If you’re a member of my generation or the one that raised it, your house was probably full of all sorts of glow-in-the-dark stuff in the 80s and 90s. Yo-yo's, stickers, action figures, clothing, you name it. As a kid, I thought it was just short of magic. The effect is less impressive to adult me, but the chemistry behind it is pretty cool.
Your average glow-in-the-dark doodad gets its glow from a phosphor, a member of a group of substances that radiate visible light after being energized. Some phosphors are natural, like ones found in your teeth and fingernails, and chemists have also created hundreds of others. The ones most useful for glow-in-the-dark items are those that can be energized by normal light and have a pretty long persistence (glow time).
Take a phosphor that fits the bill, mix it in with the plastic to be molded into the product, and you have yourself a glow-in-the-dark whatever. Light from the sun or the living room lamp energizes the phosphors in the plastic and excites them, and with the lights off, you can watch as their atoms slowly lose this extra energy in the form of a dim glow.
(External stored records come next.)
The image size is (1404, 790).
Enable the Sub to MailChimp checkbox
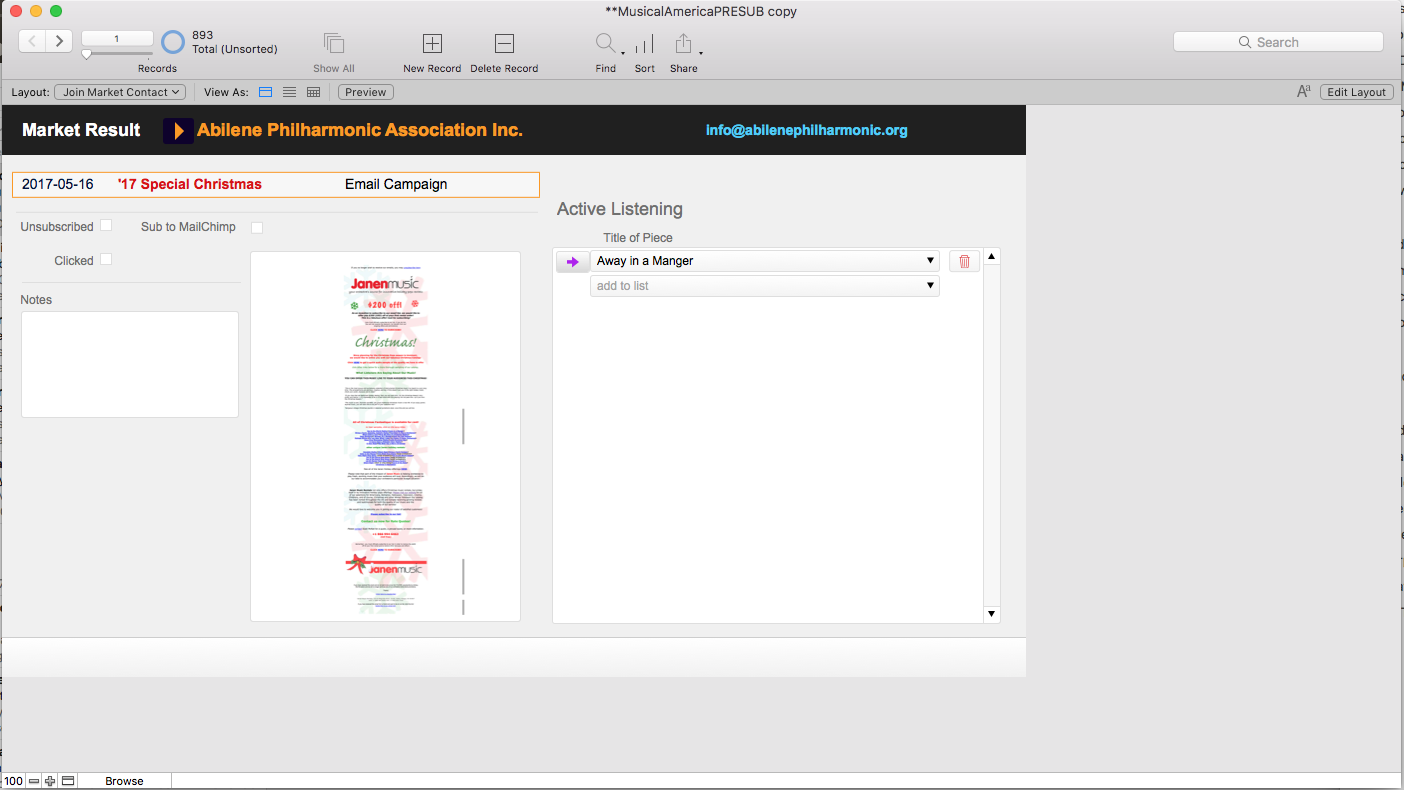[257, 227]
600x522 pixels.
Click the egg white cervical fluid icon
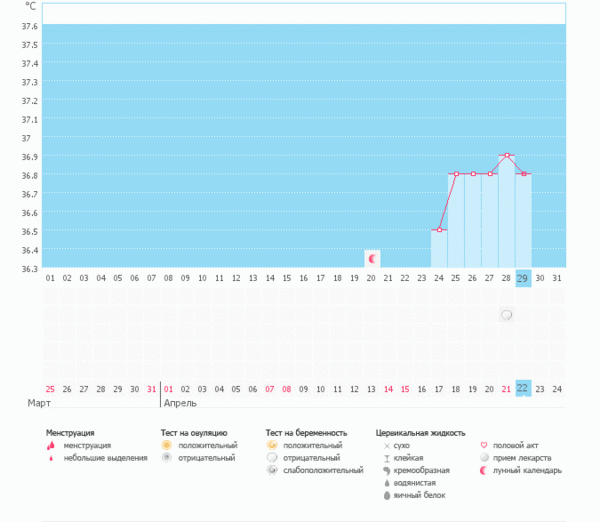tap(387, 495)

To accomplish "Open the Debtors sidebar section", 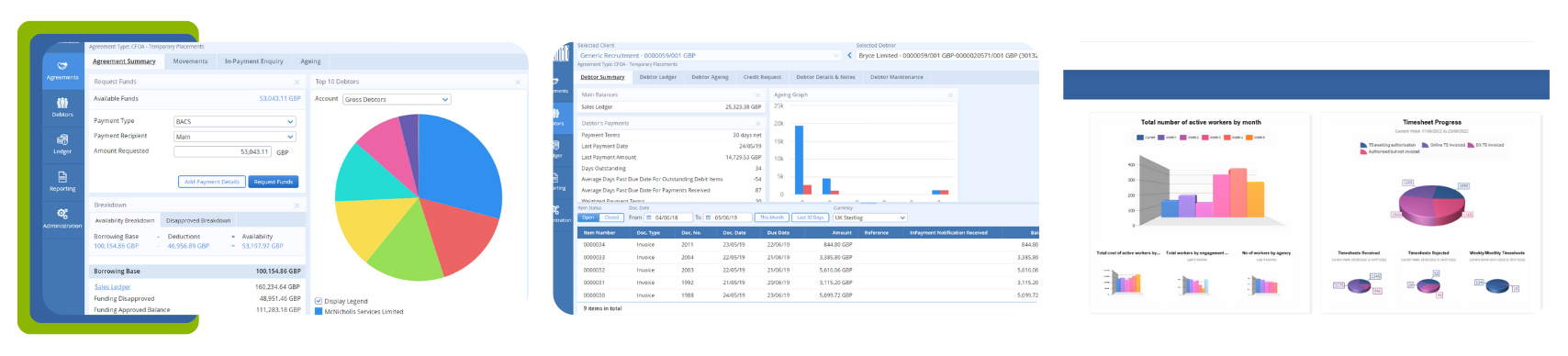I will (62, 107).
Beyond the usual glow-in-the-dark artifact, there are some special cases where glowing products work a little differently. Glow sticks work by chemiluminescence — that is, the light is emitted as a product of a chemical reaction. Items that need to glow continuously with little or no “charge,” like clock or watch hands that glow for hours after a light has been turned off, work by radioluminescence. Timepieces like this still use phosphors to create the glow, but also have a little bit of a radioactive element like radium added to the glowing parts, which gives off small amounts of energy — not enough to be dangerous to the user, but, historically, a problem for the people who make the products — that constantly charge the phosphors in the same way a light would and keep the item glowing through the night.
* Phosphors played another large role in my childhood besides powering my glowing toys, and helped create the images on the displays of my grade school’s ancient computers. In other words, you can thank them for your first Oregon Trail experience.